▶ **OBJECTIVE 1**
Copy out the records word for word, everything from the line containing "Click the Text" down to the line containing "(x=190, y=103)", with both of those lines included.

====

Domain and Range of Inverse Functions

Recall

To determine the inverse of a function, interchange the independent and dependent variables of the original function.

Consequentially, we have the following facts about the domain and range of a function and its inverse.

The domain of \(f(x)\) is the range of the inverse of \(f(x)\).

The range of \(f(x)\) is the domain of the inverse of \(f(x)\).


Check Your Understanding 3

Question — Version 1

The table shows all values of the function \(f(x)\). Determine the domain and range of the inverse of \(f(x)\).

\(x\) \(f(x)\)
\(0\) \(3\)
\(3\) \(10\)
\(6\) \(13\)
\(9\) \(21\)

====

▶ **OBJECTIVE 2**
Using the passage on inverse functions, tell whether each statement agrees with it. Answer yes or no, and quote the deciding words.
(a) The domain of f(x) is the range of the inverse of f(x).
(b) To find the inverse of a function, you square the original function.
(c) The table shows only some of the values of f(x).

▶ **GIVEN DATA**

====

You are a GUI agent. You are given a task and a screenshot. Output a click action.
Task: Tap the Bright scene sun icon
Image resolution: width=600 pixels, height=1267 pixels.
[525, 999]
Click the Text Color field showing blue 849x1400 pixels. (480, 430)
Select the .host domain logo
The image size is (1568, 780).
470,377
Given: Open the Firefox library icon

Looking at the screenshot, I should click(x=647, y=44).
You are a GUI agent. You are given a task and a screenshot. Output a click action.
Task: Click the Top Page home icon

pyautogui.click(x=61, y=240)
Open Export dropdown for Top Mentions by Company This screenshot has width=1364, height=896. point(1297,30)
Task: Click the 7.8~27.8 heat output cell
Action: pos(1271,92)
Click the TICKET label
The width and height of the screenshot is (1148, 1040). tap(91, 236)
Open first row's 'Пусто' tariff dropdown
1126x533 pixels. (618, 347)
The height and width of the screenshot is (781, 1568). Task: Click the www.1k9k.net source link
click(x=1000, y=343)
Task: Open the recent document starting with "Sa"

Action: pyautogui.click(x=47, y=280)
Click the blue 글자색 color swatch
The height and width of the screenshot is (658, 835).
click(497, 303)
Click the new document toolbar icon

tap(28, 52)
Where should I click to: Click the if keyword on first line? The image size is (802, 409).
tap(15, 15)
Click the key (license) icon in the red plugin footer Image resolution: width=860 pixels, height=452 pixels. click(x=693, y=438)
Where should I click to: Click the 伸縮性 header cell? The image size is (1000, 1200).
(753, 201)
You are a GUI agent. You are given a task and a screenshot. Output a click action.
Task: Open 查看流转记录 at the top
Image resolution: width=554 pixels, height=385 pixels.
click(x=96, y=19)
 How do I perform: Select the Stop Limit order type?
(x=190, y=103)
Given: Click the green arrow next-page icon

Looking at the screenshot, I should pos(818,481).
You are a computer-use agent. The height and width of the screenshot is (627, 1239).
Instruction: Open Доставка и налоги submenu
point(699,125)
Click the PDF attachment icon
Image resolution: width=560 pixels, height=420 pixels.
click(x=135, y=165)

====

▶ **RIGHT ANSWER 1**
Click the Text Color field showing blue 849x1400 pixels. (480, 430)
Select the .host domain logo
The image size is (1568, 780).
470,377
Given: Open the Firefox library icon

Looking at the screenshot, I should click(x=647, y=44).
You are a GUI agent. You are given a task and a screenshot. Output a click action.
Task: Click the Top Page home icon

pyautogui.click(x=61, y=240)
Open Export dropdown for Top Mentions by Company This screenshot has width=1364, height=896. point(1297,30)
Task: Click the 7.8~27.8 heat output cell
Action: pos(1271,92)
Click the TICKET label
The width and height of the screenshot is (1148, 1040). tap(91, 236)
Open first row's 'Пусто' tariff dropdown
1126x533 pixels. (618, 347)
The height and width of the screenshot is (781, 1568). Task: Click the www.1k9k.net source link
click(x=1000, y=343)
Task: Open the recent document starting with "Sa"

Action: pyautogui.click(x=47, y=280)
Click the blue 글자색 color swatch
The height and width of the screenshot is (658, 835).
click(497, 303)
Click the new document toolbar icon

tap(28, 52)
Where should I click to: Click the if keyword on first line? The image size is (802, 409).
tap(15, 15)
Click the key (license) icon in the red plugin footer Image resolution: width=860 pixels, height=452 pixels. click(x=693, y=438)
Where should I click to: Click the 伸縮性 header cell? The image size is (1000, 1200).
(753, 201)
You are a GUI agent. You are given a task and a screenshot. Output a click action.
Task: Open 查看流转记录 at the top
Image resolution: width=554 pixels, height=385 pixels.
click(x=96, y=19)
 How do I perform: Select the Stop Limit order type?
(x=190, y=103)

▶ **RIGHT ANSWER 2**
(a) Yes: "The domain of \(f(x)\) is the range of the inverse of \(f(x)\)."
(b) No: "interchange the independent and dependent variables of the original function."
(c) No: "The table shows all values of the function \(f(x)\)."